## What is required
Using the listing below, work out how many lines include the word "with". Only the number is to be given.

## Data records
• • • • • • •
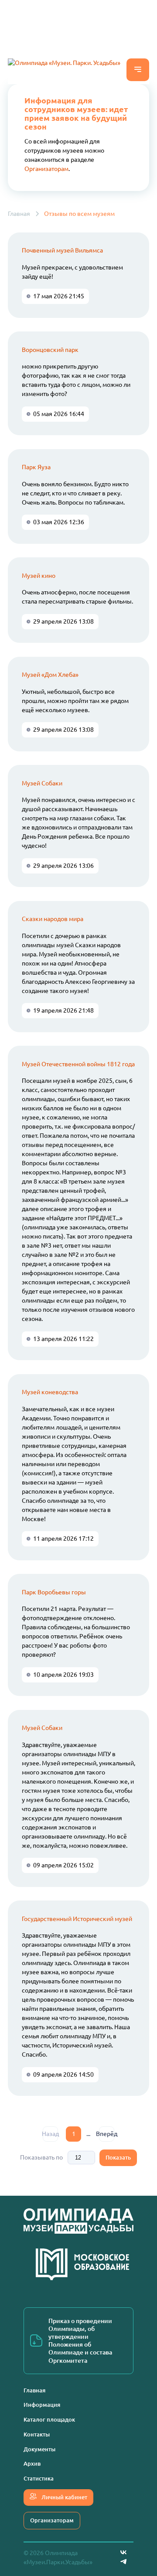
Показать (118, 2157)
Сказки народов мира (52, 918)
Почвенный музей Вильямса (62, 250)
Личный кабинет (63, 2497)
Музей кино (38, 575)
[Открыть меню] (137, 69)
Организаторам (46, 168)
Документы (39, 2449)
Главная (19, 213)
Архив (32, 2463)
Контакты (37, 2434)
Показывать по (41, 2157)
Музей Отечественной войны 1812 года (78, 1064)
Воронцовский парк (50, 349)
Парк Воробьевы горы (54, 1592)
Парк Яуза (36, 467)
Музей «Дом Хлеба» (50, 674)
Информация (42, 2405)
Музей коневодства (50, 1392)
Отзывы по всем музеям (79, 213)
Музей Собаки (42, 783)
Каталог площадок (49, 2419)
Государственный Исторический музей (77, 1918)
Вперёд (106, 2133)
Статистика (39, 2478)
• • • • • • •
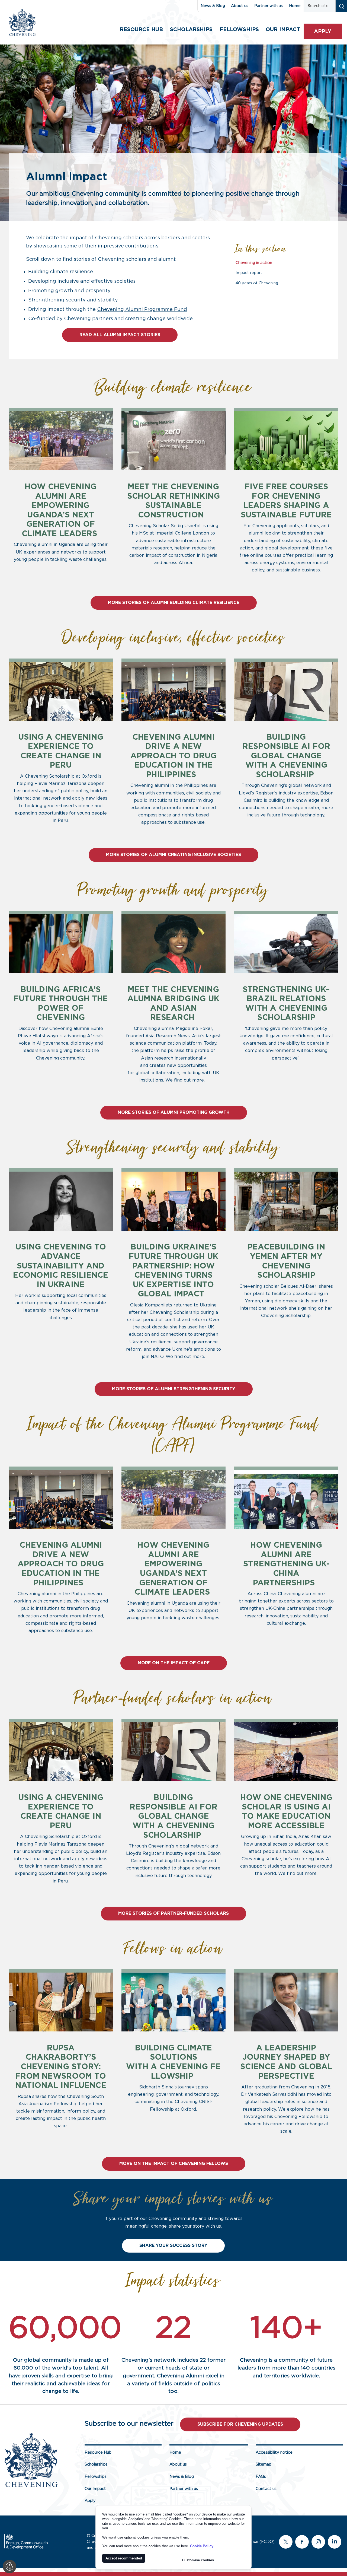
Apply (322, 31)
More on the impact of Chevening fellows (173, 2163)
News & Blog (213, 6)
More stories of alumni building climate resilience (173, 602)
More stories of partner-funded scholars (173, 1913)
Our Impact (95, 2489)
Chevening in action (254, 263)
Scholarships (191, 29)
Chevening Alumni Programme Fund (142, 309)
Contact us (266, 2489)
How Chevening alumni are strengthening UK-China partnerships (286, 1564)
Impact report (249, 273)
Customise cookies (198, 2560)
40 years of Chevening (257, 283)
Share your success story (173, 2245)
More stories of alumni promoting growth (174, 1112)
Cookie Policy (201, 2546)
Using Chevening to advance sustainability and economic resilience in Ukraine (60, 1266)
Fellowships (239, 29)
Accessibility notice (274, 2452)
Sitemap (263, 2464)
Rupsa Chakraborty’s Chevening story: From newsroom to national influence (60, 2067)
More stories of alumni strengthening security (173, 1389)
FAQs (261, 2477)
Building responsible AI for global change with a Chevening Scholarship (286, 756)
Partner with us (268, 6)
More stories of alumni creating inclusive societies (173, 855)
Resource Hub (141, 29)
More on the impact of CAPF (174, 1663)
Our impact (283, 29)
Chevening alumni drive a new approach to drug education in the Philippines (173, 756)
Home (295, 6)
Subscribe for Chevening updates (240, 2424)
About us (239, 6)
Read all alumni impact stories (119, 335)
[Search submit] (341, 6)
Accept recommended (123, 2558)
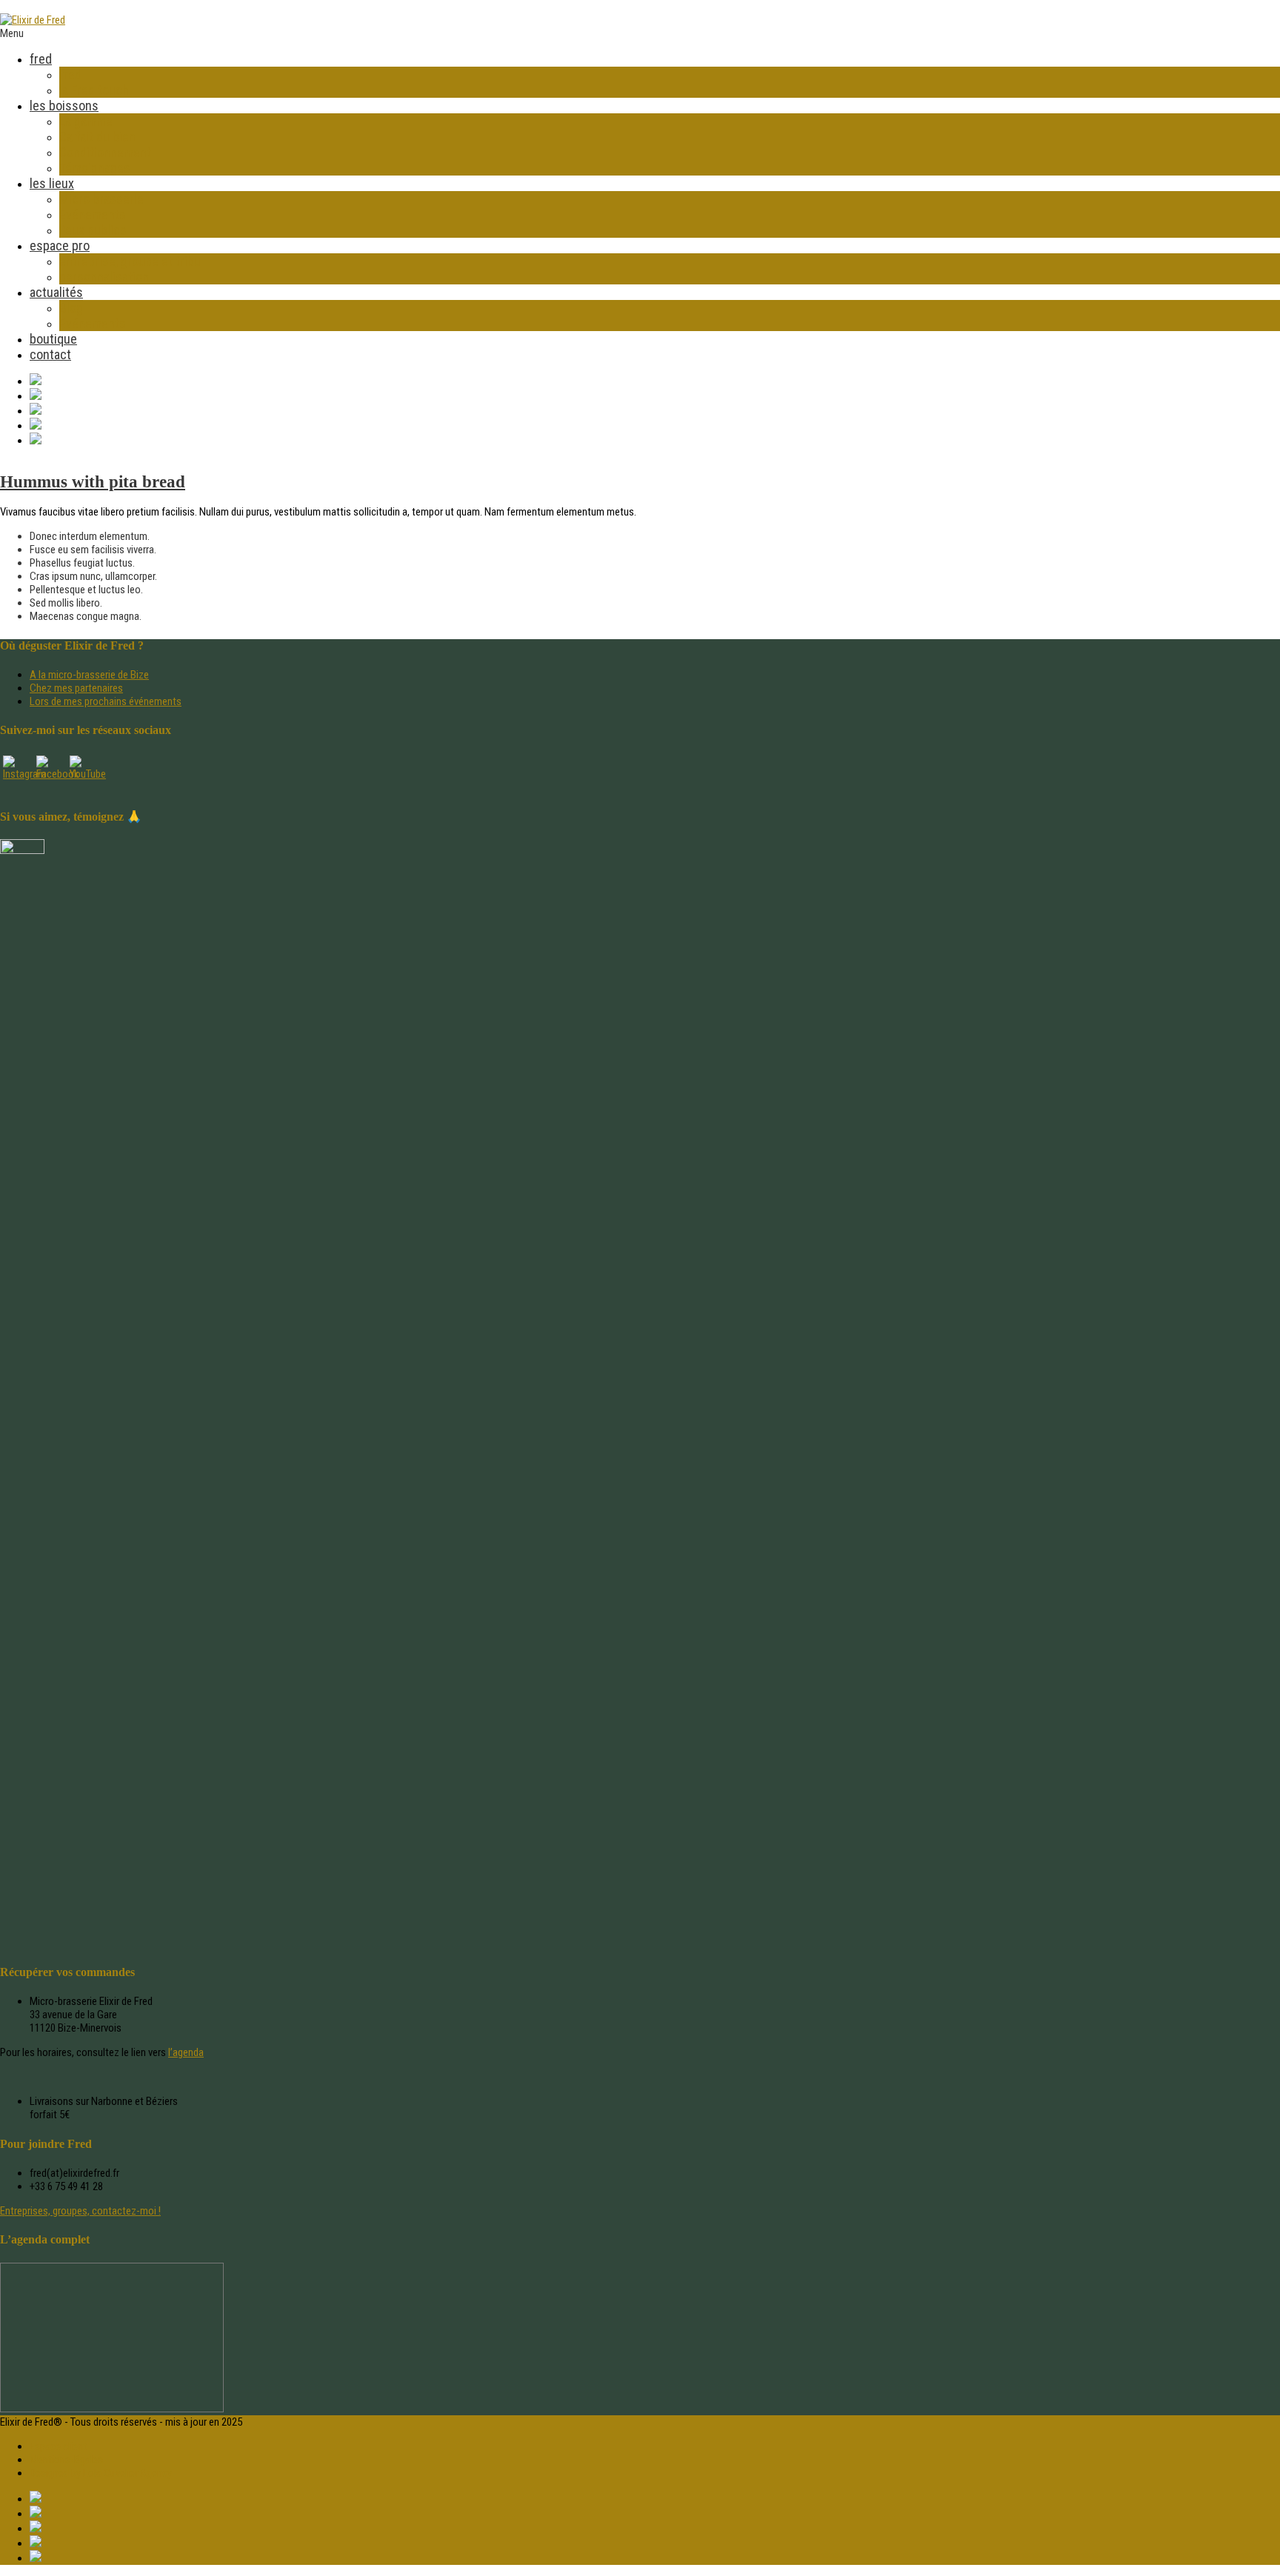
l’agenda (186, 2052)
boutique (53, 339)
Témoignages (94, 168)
• • • • • • •
## Your solution
2